Les autorités américaines ont renforcé leur ancrage énergétique en Europe du Sud-Est en s’appuyant sur la Grèce comme point d’entrée stratégique du gaz naturel liquéfié (GNL) vers l’Ukraine et les Balkans. La déclaration publique de l’ambassadrice Kimberly Guilfoyle, à Athènes, marque une phase politique nouvelle dans un processus d’infrastructure déjà largement amorcé. Le pays s’impose désormais comme plateforme clé pour les exportations américaines de GNL, via les terminaux d’Alexandroupolis et de Revithoussa, connectés à un réseau d’interconnexions appelé Vertical Corridor.
Un corridor régional structuré pour le gaz non russe
Le Vertical Corridor ne désigne pas une seule infrastructure mais un système de flux réversibles entre la Grèce, la Bulgarie, la Roumanie, la Moldavie, l’Ukraine et la Slovaquie. Cette configuration est conçue pour remplacer les volumes russes, alors que l’Union européenne prévoit un arrêt total des importations de gaz russe à l’automne 2027. L’extension des capacités aux points de transit comme Negru Voda–Kardam permet d’absorber les volumes croissants de GNL américain, redirigés vers les marchés d’Europe centrale en contournant les routes historiques.

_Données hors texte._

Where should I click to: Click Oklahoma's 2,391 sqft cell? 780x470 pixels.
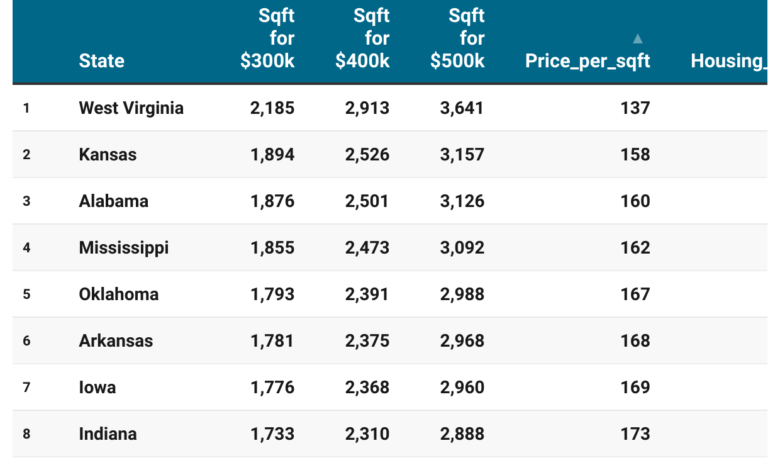367,294
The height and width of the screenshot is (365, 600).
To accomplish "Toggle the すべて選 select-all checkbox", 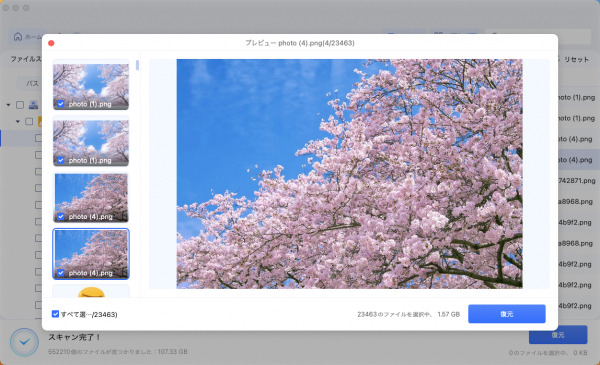I will point(55,314).
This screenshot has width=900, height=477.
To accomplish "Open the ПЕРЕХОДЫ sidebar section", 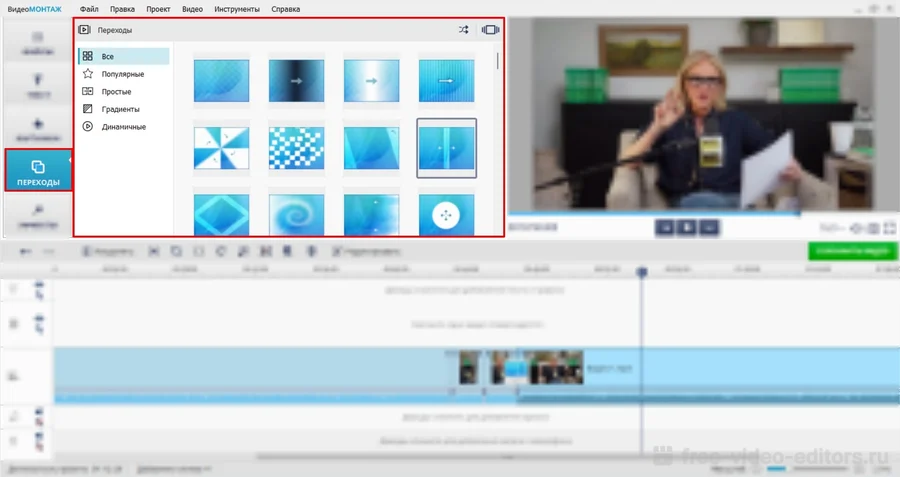I will pos(38,172).
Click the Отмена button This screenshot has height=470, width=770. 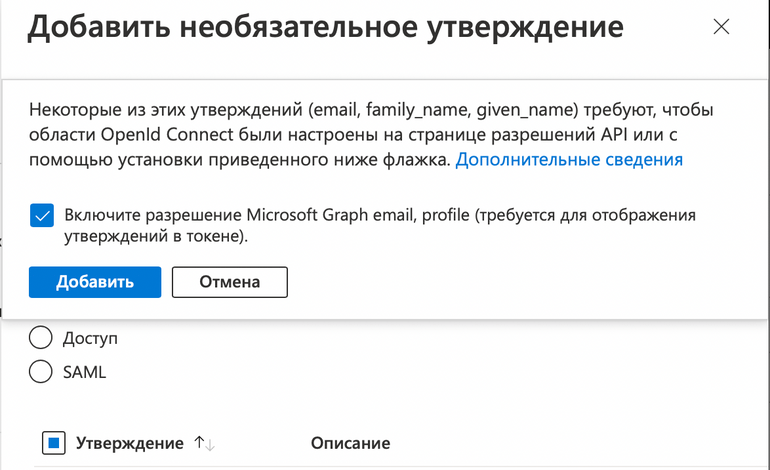230,282
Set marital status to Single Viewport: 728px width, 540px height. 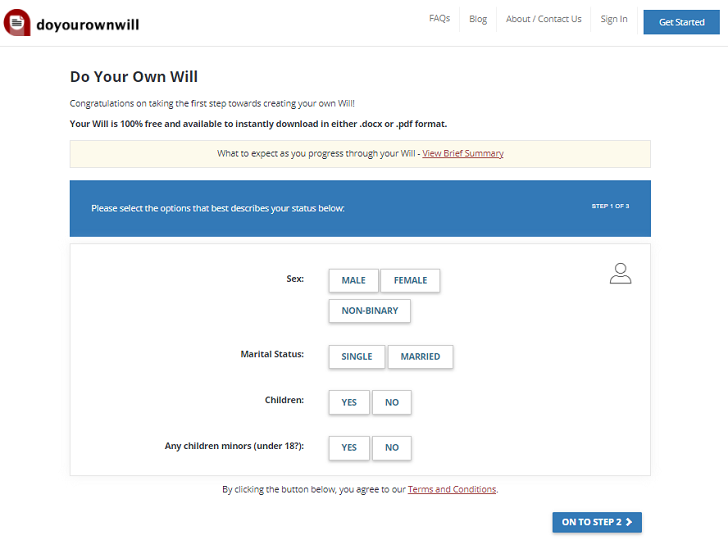(356, 357)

La stratégie énergétique actuelle repose sur un verrouillage réglementaire, combinant les sanctions européennes, les objectifs de sécurité d’approvisionnement et une architecture contractuelle à long terme avec des opérateurs américains et grecs. Plusieurs projets de vente de capacité ont été déposés auprès des régulateurs européens, soulevant des interrogations sur leur conformité aux règles de l’Union sur la transparence et la non-discrimination.
Pressions croissantes sur les ports grecs
Sur le plan industriel, Washington soutient la transformation du port d’Éleusis en plateforme logistique alternative à celui du Pirée, contrôlé par le groupe chinois Cosco. Un prêt de 125 M$ a été accordé par la Development Finance Corporation (DFC) américaine à Onex Elefsis Shipyards pour moderniser les infrastructures. Cette initiative complète la stratégie visant à détourner les flux stratégiques hors des structures à capitaux chinois.

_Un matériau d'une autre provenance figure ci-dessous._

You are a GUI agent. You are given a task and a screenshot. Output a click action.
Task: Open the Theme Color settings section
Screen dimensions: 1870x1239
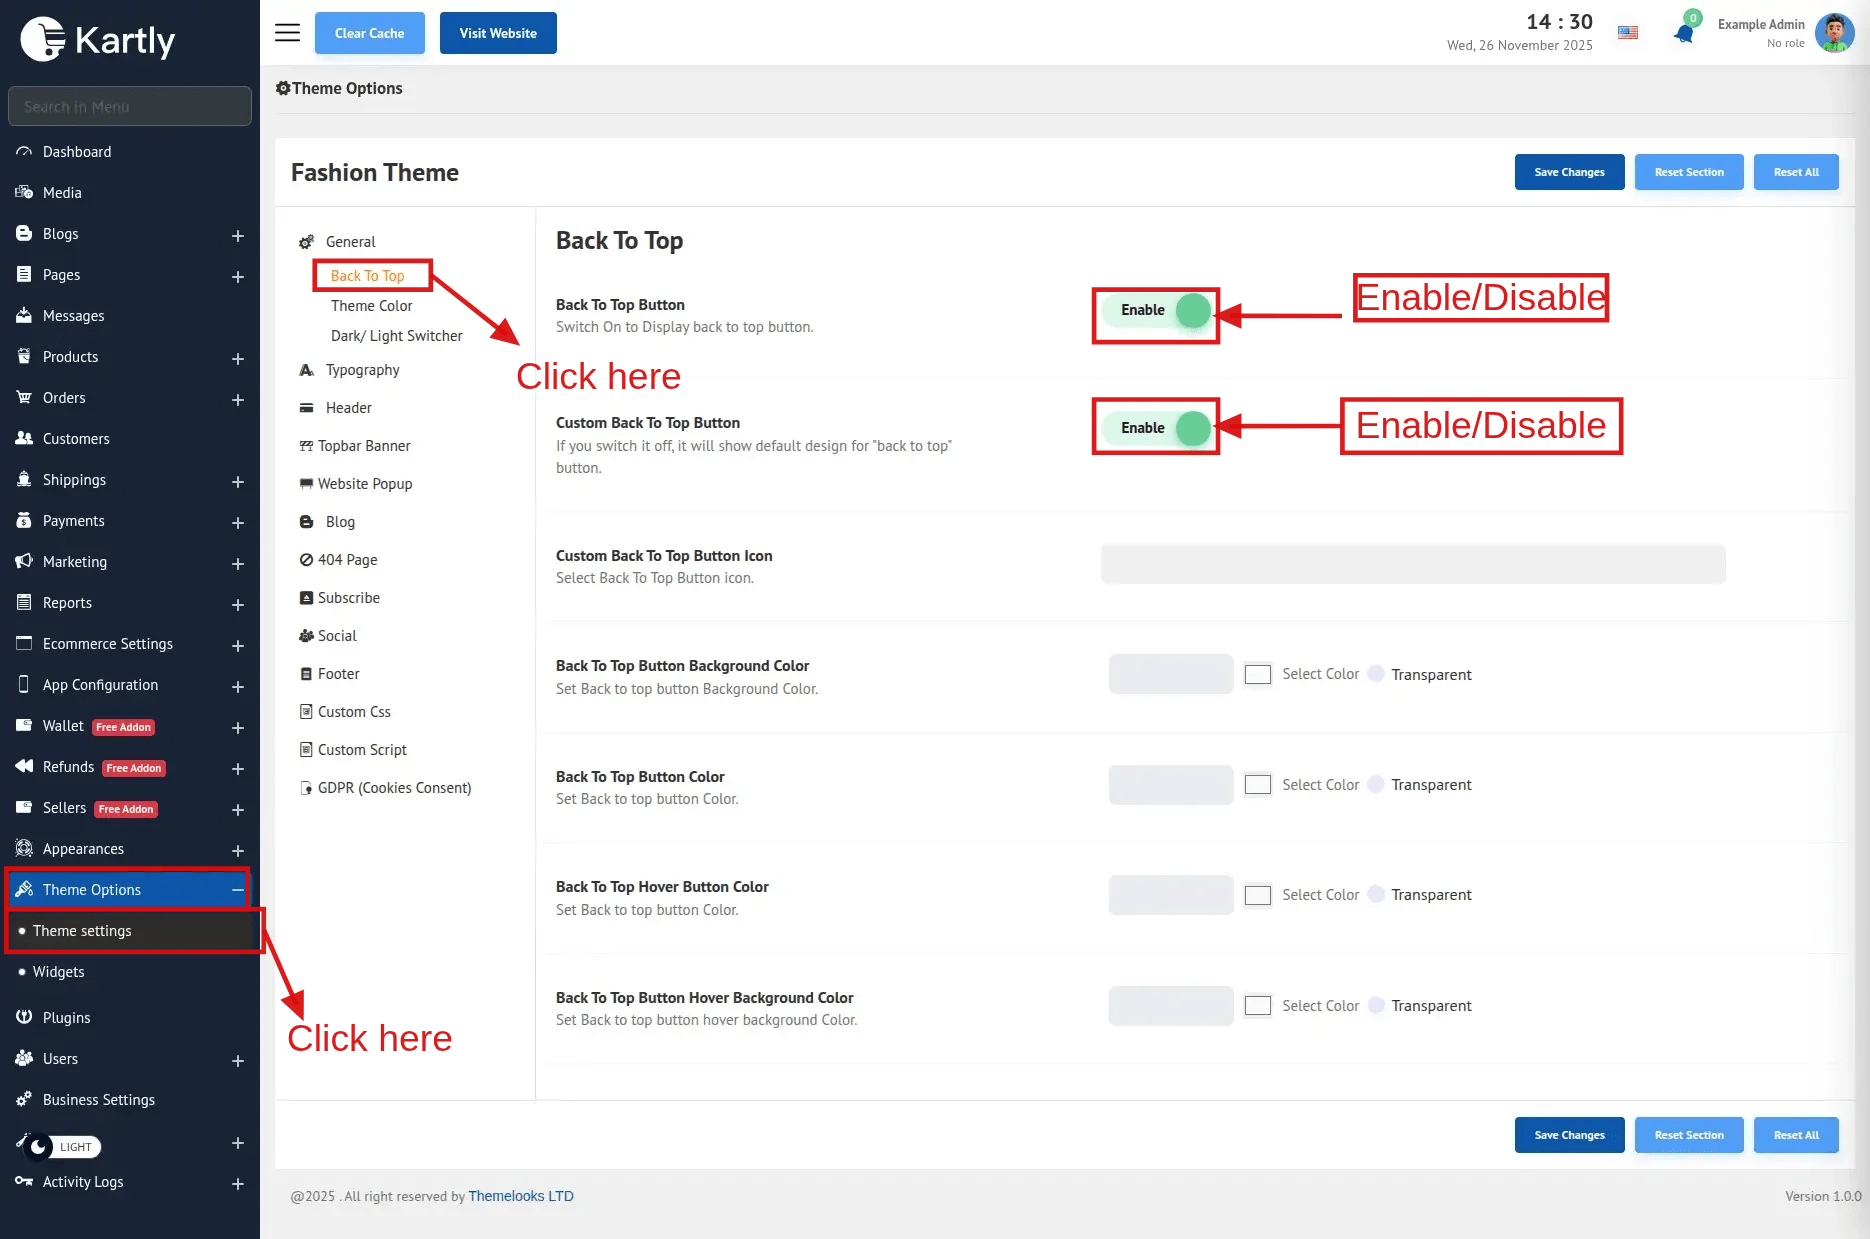click(371, 306)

Le port du Pirée, sous concession à Cosco jusqu’en 2052, reste un point sensible. Si aucun contentieux n’a été ouvert, le développement parallèle d’Éleusis et d’Alexandroupolis réduit l’importance du Pirée dans les chaînes de valeur énergétiques et militaires, sans rompre les engagements contractuels existants. Le différentiel de traitement entre les deux ports devrait s’accentuer à mesure que les projets soutenus par les États-Unis entrent en phase opérationnelle.
Un ancrage contractuel structurant pour le GNL américain
Du côté commercial, les contrats signés entre DEPA Commercial et des fournisseurs américains comme Venture Global prévoient des livraisons jusqu’en 2045. Une joint-venture récemment constituée entre DEPA et AKTOR prévoit un approvisionnement minimal de 0,5 Mt/an dès 2030, via Alexandroupolis. Pour l’hiver 2025–2026, l’Ukraine s’est assurée de volumes via la Grèce pour une valeur d’environ 2 Md€, avec le soutien de financements européens.

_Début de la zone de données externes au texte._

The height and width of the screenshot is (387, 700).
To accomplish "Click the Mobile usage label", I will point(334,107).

Cette structuration contractuelle implique un alignement fort sur les intérêts commerciaux américains. Les tarifs d’acheminement cumulés sur le corridor restent supérieurs aux routes traditionnelles norvégiennes ou algériennes, mais la stabilité juridique et l’origine non russe du gaz compensent ce désavantage pour plusieurs acheteurs régionaux.
Une rivalité croisée entre Moscou et Pékin
Les autorités ukrainiennes, confrontées à une destruction partielle de leur réseau gazier, misent sur la fiabilité du corridor gréco-balkanique pour assurer leur sécurité énergétique hivernale. Simultanément, les États-Unis renforcent leur influence en Méditerranée orientale à travers des alliances régionales, notamment dans le cadre du groupe « 3+1 » réunissant Grèce, Chypre, Israël et les États-Unis.
Face à ces développements, la Chine voit son levier logistique diminuer sans affrontement direct. La concurrence entre Éleusis et le Pirée reflète une redéfinition du contrôle des flux stratégiques dans la région. L’équilibre de ces investissements dépendra de la stabilité des relations transatlantiques, de la demande européenne en GNL et des arbitrages géopolitiques en mer Égée.